In this first part of a two-part series, I’ve outlined the first 10 common VoC program mistakes I came up with; part two will have at least 10 more.
It’s important to note that these are mistakes that are made either knowingly or unknowingly – either way, they need to be rectified.
But before I outline those 10, there’s an even bigger issue that needs to be addressed: thinking that you don’t need to listen to customers or ask for feedback at all! If that mindset is prevalent in your organization, you need to squash it as quickly as possible and shift the thinking to one of customer listening – always!
OK, on to the list of common VoC program mistakes.
1. Not defining your objectives
With any program, initiative, or journey you undertake, you must always start from the beginning: outline your goals, objectives, outcomes, and success metrics. If you don’t know where you’re going, how will you know when you get there?

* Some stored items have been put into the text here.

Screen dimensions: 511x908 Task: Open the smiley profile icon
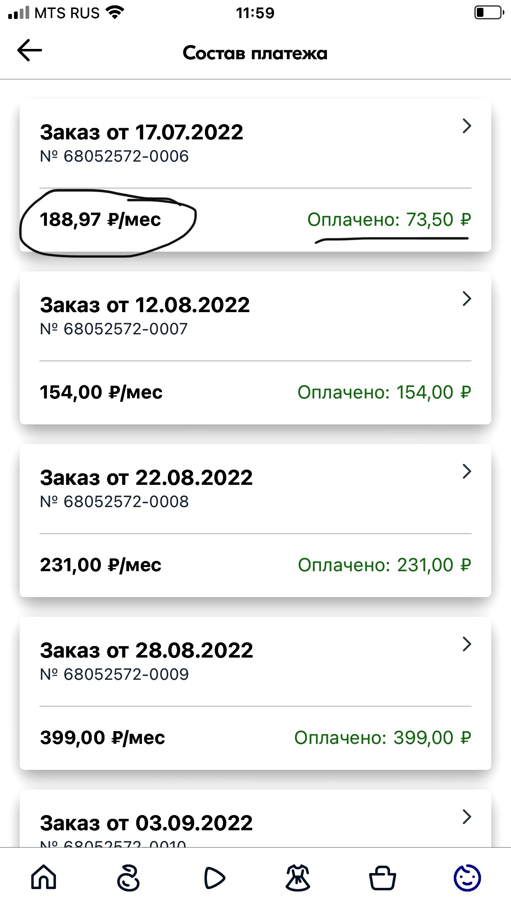click(467, 878)
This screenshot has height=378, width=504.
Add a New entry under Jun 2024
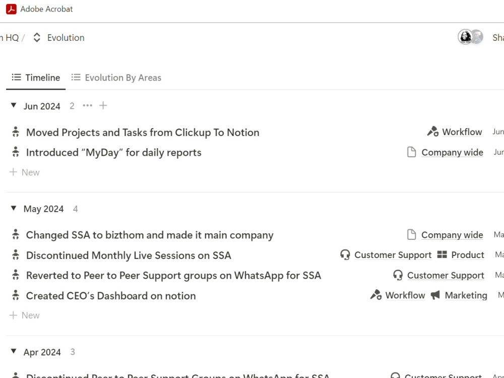(24, 172)
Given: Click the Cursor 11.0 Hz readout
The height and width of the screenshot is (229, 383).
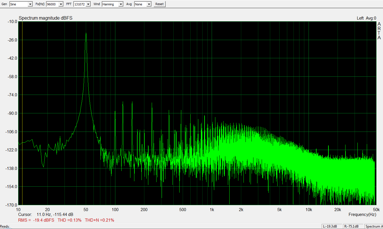Looking at the screenshot, I should (45, 215).
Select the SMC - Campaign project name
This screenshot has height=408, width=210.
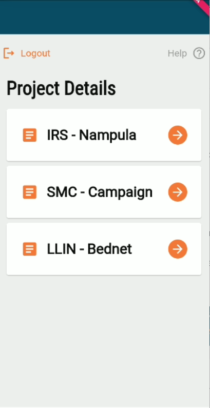[x=100, y=192]
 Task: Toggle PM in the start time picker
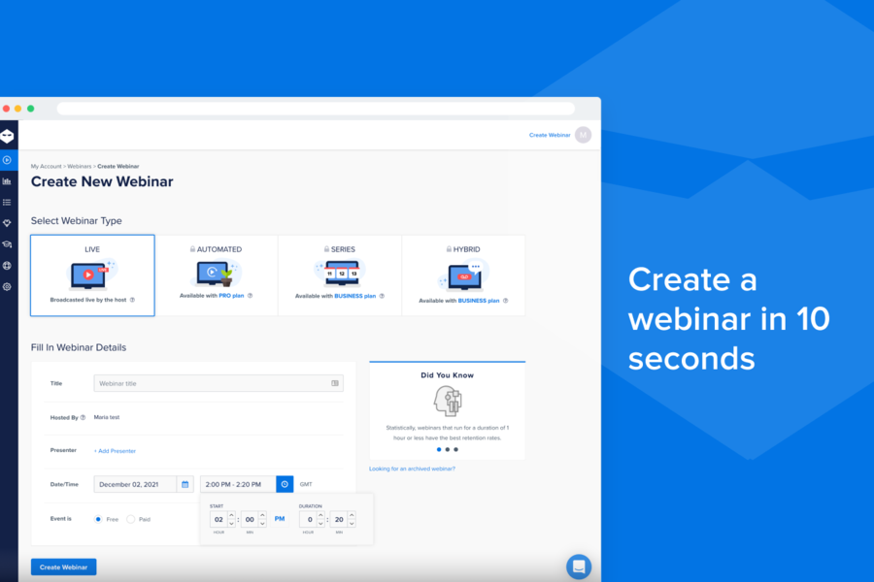(279, 518)
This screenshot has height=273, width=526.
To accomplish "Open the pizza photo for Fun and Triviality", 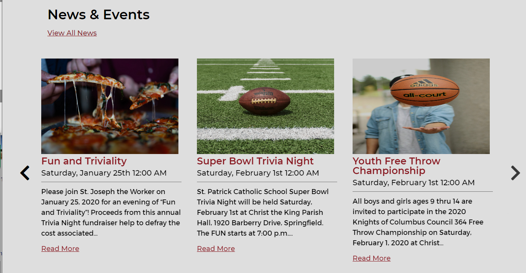I will 110,106.
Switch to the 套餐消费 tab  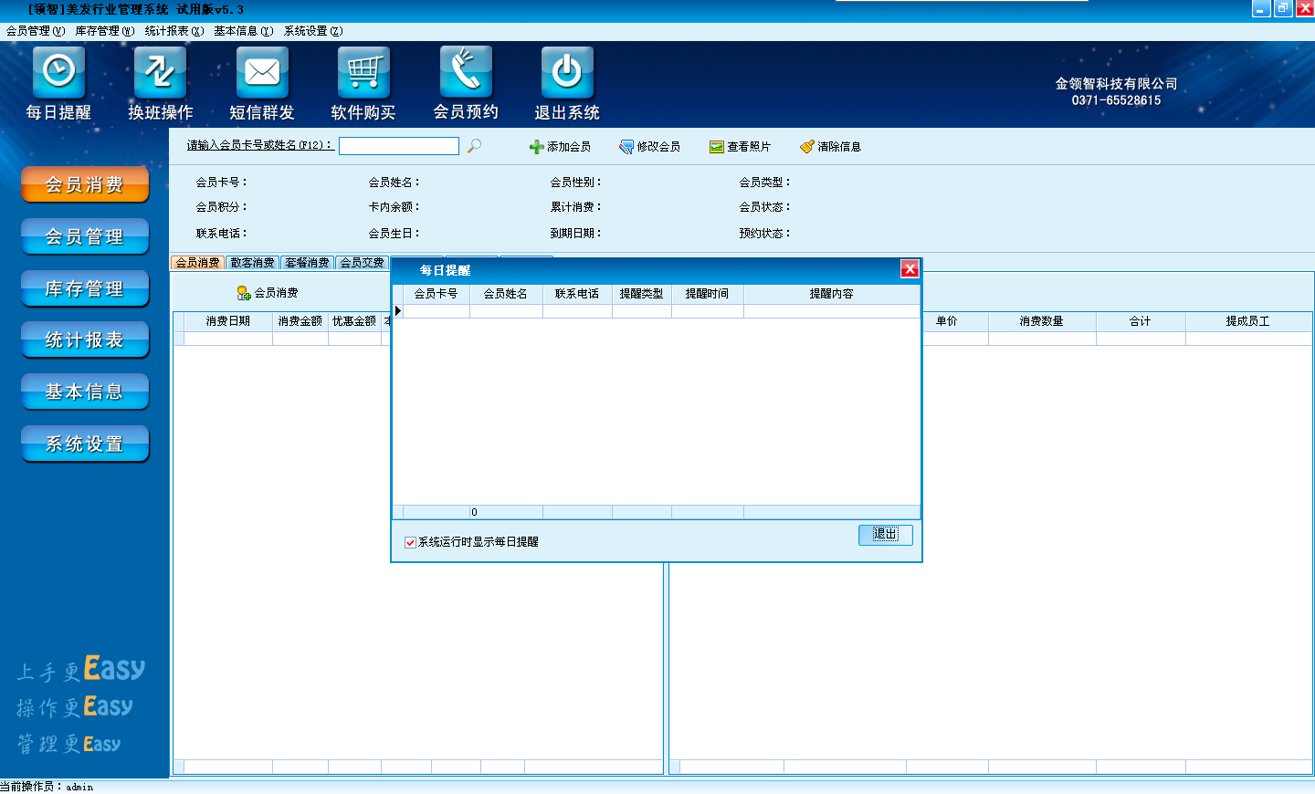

2. Not getting executive commitment
Yes, you need executive commitment for your VoC programs. If you don’t have it, how will you get the resources you’ll need to improve what customers tell you is broken? You
3. Failing to outline the program plan
“Fail to plan, plan to fail” definitely applies here. Your program plan needs to outline, among other things, the audience, a sampling plan, business rules to avoid survey fatigue, language options, customer data to append to the survey, alerts, closed-loop process, and more.
4. Poor survey design
I’ve seen more poorly-designed surveys than I care to admit. Some of the design issues include: survey is too long; there are navigation and UI issues; the survey is littered with poor grammar; it’s not designed for mobile; questions are not relevant to the experience being evaluated; questions are not actionable; didn’t ask open-ended questions; didn’t survey via customers’ preferred channels or methods; and the list goes on.

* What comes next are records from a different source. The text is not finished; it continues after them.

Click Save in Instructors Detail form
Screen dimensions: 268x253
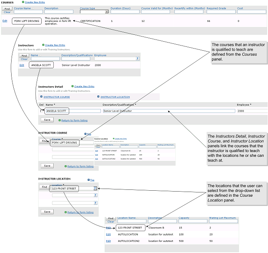47,120
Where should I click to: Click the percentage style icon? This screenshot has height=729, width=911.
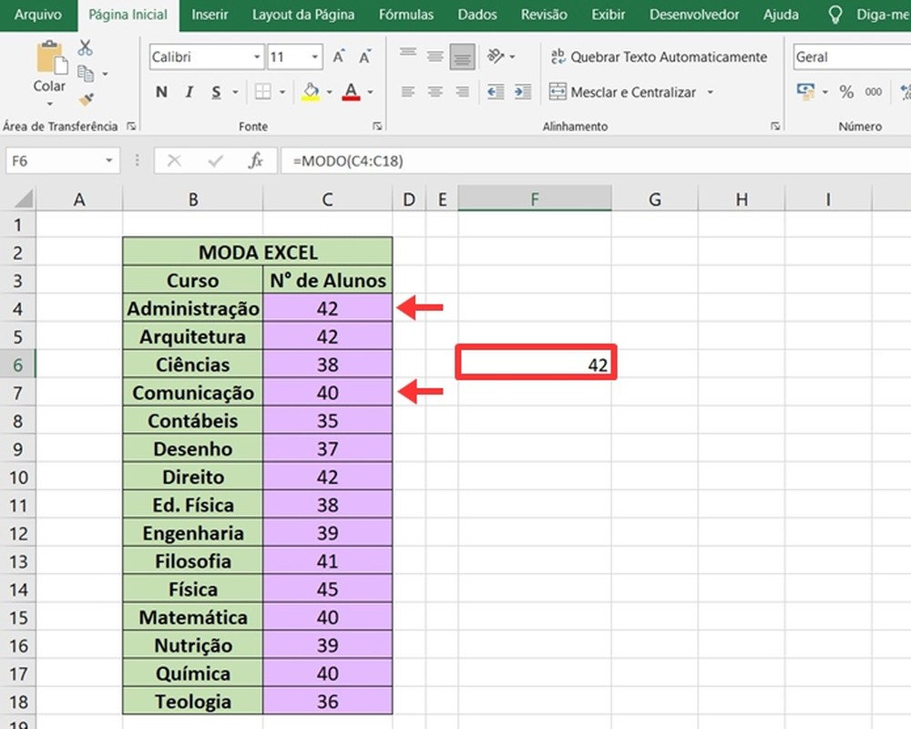[845, 91]
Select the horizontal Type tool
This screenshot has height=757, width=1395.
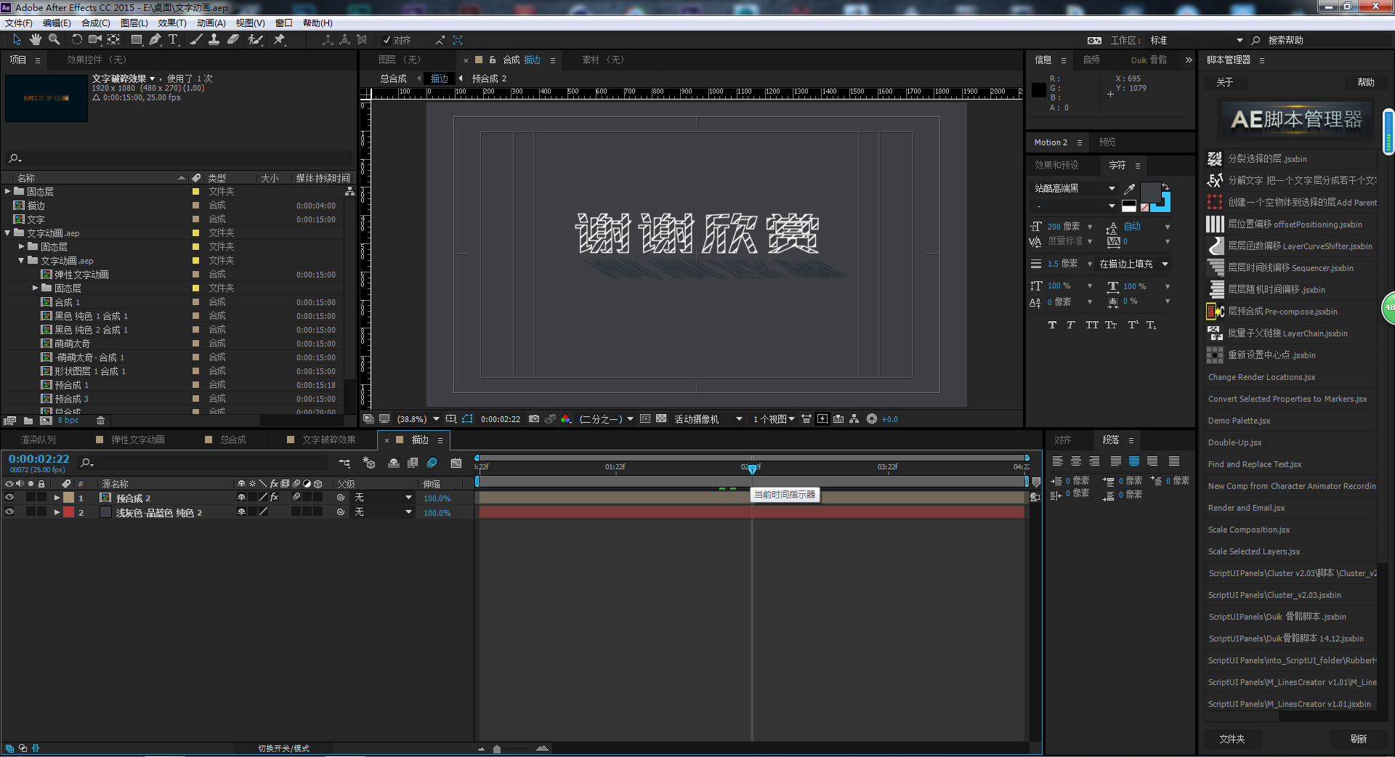[x=173, y=40]
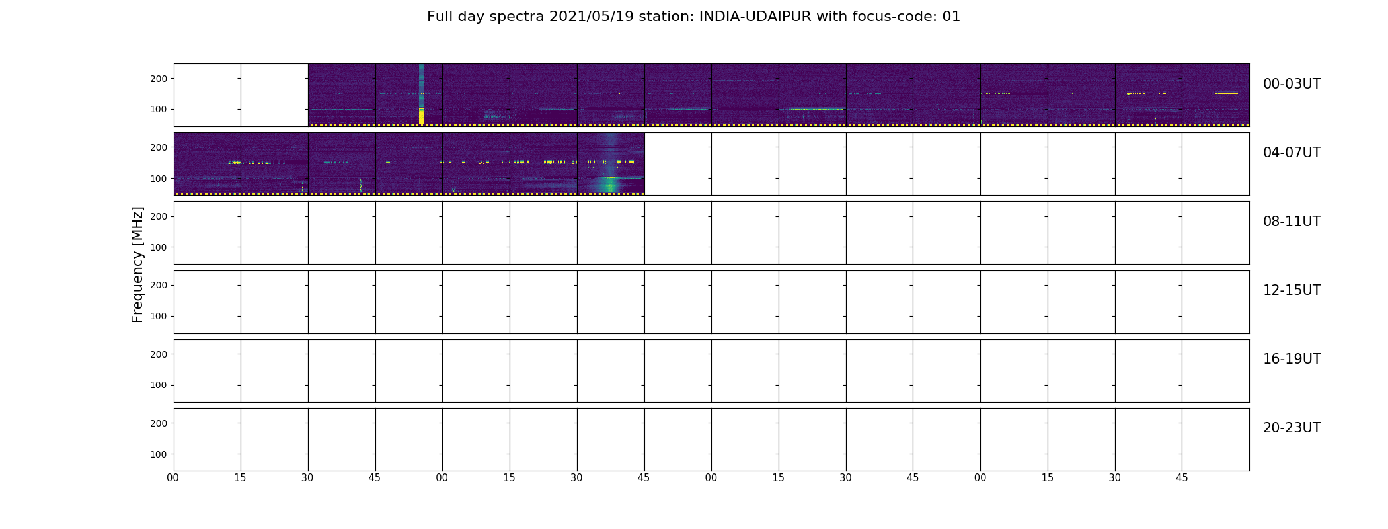
Task: Click the 16-19UT row label
Action: pyautogui.click(x=1292, y=359)
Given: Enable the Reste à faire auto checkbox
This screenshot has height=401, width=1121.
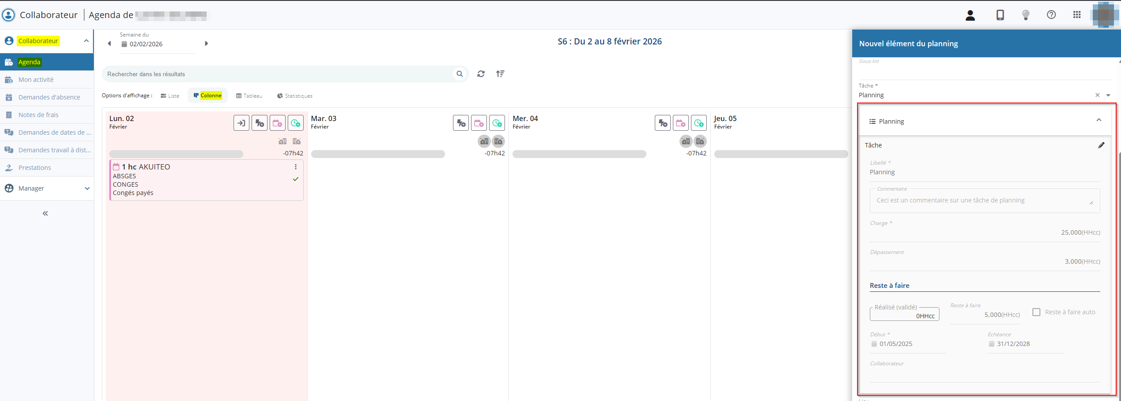Looking at the screenshot, I should point(1036,312).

5. Not listening where customers are
VoC is not all about asking; you need to listen, as well. Know the difference between “ask” and “listen” when it comes to VoC. Be sure to listen on social media, in online reviews, via customer advisory boards, etc.
6. Trying to sell with surveys
Years ago, I read an article that stated: “The easiest way to grow sales and double customer loyalty is to send a survey and then do nothing with the feedback.” I’ll just simplify my response: “Just don’t.” I don’t even know how that makes sense. I’ve seen some surveys with poor intentions, and it really doesn’t help the rest of the folks who are trying to do the right thing.
7. Similarly, failing to keep the survey focused on the experience
Sometimes well-intentioned people design surveys about the experience a customer had with the brand but also include questions that could best be described as purely for marketing purposes. Keep it simple. Ask about the experience – and only the experience. Marketing questions should be saved for marketing surveys.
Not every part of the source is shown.